## Task instructions
Only one stretch of the records below is wanted: the lines from the one holding "Click the refresh icon in Preview window" through the one holding "Click the Bot". Return it exactly, both ends included.

## Data records
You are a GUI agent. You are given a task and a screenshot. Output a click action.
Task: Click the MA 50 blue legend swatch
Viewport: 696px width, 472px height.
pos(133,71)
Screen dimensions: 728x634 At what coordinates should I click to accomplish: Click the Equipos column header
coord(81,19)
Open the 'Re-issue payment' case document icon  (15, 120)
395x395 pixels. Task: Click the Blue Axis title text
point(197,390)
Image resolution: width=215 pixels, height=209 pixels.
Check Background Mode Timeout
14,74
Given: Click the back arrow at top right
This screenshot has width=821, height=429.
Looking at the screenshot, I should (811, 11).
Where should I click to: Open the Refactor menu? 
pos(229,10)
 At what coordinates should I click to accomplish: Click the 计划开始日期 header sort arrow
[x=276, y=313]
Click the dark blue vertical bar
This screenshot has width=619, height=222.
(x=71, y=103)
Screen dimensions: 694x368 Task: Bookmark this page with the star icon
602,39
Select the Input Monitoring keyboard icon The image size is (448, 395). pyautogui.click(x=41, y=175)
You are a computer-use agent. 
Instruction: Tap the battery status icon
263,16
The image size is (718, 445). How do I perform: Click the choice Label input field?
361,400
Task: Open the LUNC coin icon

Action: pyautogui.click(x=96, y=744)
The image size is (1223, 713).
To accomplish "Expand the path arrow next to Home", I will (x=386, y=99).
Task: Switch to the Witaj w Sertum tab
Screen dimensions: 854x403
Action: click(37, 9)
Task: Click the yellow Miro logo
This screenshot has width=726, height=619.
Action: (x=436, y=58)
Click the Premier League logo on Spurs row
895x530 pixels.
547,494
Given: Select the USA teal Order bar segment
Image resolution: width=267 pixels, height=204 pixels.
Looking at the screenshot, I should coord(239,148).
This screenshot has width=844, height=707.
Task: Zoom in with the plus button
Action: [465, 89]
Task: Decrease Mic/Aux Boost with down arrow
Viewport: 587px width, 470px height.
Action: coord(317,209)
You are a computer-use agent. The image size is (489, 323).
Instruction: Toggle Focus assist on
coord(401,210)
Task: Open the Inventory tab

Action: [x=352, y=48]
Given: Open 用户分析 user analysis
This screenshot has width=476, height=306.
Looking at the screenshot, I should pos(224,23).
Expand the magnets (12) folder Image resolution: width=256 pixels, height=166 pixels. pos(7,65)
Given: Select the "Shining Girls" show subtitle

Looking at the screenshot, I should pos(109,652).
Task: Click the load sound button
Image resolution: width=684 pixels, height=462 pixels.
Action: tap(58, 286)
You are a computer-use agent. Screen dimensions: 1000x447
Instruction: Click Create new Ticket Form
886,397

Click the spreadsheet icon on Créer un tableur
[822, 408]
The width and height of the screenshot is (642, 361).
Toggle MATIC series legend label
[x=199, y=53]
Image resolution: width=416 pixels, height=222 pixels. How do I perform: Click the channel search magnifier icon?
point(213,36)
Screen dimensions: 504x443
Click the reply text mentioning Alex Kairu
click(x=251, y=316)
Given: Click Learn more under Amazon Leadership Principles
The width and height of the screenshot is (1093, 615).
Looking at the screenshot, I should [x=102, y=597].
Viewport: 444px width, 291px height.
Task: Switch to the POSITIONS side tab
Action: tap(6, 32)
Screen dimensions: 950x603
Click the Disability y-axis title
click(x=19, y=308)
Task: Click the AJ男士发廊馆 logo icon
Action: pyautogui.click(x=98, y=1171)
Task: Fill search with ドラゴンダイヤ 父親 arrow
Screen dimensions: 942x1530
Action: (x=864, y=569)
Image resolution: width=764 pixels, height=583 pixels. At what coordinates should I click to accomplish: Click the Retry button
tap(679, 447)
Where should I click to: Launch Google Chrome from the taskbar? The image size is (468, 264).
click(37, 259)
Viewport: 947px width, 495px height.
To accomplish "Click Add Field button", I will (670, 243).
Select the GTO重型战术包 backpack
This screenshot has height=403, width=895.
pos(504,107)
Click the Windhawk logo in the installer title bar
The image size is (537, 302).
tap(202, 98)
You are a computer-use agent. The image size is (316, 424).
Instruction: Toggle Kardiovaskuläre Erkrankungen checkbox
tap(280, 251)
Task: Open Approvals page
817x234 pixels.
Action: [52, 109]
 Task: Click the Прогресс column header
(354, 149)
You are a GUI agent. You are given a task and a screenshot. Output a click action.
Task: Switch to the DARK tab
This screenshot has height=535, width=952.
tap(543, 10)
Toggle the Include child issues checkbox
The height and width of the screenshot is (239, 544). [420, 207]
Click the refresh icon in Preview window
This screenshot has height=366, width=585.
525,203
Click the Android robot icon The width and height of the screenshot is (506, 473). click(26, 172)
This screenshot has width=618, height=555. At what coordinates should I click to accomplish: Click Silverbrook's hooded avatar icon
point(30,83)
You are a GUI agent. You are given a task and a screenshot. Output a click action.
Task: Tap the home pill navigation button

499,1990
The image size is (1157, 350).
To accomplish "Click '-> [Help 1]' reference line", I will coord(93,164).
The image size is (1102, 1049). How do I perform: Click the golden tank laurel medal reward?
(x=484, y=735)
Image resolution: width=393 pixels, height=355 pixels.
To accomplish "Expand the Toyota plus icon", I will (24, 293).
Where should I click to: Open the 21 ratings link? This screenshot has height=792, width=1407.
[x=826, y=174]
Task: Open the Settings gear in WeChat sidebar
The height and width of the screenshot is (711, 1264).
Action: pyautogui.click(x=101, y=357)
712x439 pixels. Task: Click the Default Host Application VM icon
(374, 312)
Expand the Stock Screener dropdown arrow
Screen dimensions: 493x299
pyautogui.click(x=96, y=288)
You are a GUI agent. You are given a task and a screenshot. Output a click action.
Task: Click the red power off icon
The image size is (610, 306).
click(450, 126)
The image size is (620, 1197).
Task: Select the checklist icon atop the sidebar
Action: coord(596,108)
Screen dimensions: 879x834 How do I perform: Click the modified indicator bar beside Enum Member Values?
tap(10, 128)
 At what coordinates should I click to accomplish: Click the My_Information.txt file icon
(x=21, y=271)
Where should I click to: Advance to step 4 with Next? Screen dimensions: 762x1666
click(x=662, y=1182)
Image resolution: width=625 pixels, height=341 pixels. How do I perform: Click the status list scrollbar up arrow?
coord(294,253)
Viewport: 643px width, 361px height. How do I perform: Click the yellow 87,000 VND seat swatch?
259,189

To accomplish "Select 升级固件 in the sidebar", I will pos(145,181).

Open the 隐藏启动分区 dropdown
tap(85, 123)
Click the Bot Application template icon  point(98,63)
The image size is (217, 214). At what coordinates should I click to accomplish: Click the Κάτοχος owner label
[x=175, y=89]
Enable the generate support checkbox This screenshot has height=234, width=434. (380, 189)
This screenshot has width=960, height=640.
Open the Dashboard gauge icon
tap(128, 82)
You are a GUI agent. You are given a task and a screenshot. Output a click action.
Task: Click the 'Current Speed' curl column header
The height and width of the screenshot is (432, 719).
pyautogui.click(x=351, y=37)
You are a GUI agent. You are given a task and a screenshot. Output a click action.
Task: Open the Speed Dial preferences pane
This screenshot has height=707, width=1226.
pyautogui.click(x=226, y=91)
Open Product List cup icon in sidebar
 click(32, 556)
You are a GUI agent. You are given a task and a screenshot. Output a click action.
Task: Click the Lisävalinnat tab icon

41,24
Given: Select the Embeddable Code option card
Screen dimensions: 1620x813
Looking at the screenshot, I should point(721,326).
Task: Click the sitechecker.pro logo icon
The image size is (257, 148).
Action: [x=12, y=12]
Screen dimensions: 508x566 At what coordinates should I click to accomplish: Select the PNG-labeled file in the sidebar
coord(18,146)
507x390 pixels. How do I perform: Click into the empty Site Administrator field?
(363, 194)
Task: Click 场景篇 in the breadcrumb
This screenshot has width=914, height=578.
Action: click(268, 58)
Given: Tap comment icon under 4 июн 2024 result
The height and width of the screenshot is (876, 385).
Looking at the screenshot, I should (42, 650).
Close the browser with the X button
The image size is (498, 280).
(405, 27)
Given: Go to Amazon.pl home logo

## Written answer
Click the refresh icon in Preview window
This screenshot has height=366, width=585.
525,203
Click the Android robot icon The width and height of the screenshot is (506, 473). click(26, 172)
This screenshot has width=618, height=555. At what coordinates should I click to accomplish: Click Silverbrook's hooded avatar icon
point(30,83)
You are a GUI agent. You are given a task and a screenshot. Output a click action.
Task: Tap the home pill navigation button

499,1990
The image size is (1157, 350).
To accomplish "Click '-> [Help 1]' reference line", I will coord(93,164).
The image size is (1102, 1049). How do I perform: Click the golden tank laurel medal reward?
(x=484, y=735)
Image resolution: width=393 pixels, height=355 pixels.
To accomplish "Expand the Toyota plus icon", I will (24, 293).
Where should I click to: Open the 21 ratings link? This screenshot has height=792, width=1407.
[x=826, y=174]
Task: Open the Settings gear in WeChat sidebar
The height and width of the screenshot is (711, 1264).
Action: pyautogui.click(x=101, y=357)
712x439 pixels. Task: Click the Default Host Application VM icon
(374, 312)
Expand the Stock Screener dropdown arrow
Screen dimensions: 493x299
pyautogui.click(x=96, y=288)
You are a GUI agent. You are given a task and a screenshot. Output a click action.
Task: Click the red power off icon
The image size is (610, 306).
click(450, 126)
The image size is (620, 1197).
Task: Select the checklist icon atop the sidebar
Action: coord(596,108)
Screen dimensions: 879x834 How do I perform: Click the modified indicator bar beside Enum Member Values?
tap(10, 128)
 At what coordinates should I click to accomplish: Click the My_Information.txt file icon
(x=21, y=271)
Where should I click to: Advance to step 4 with Next? Screen dimensions: 762x1666
click(x=662, y=1182)
Image resolution: width=625 pixels, height=341 pixels. How do I perform: Click the status list scrollbar up arrow?
coord(294,253)
Viewport: 643px width, 361px height. How do I perform: Click the yellow 87,000 VND seat swatch?
259,189

To accomplish "Select 升级固件 in the sidebar", I will pos(145,181).

Open the 隐藏启动分区 dropdown
tap(85, 123)
Click the Bot Application template icon  point(98,63)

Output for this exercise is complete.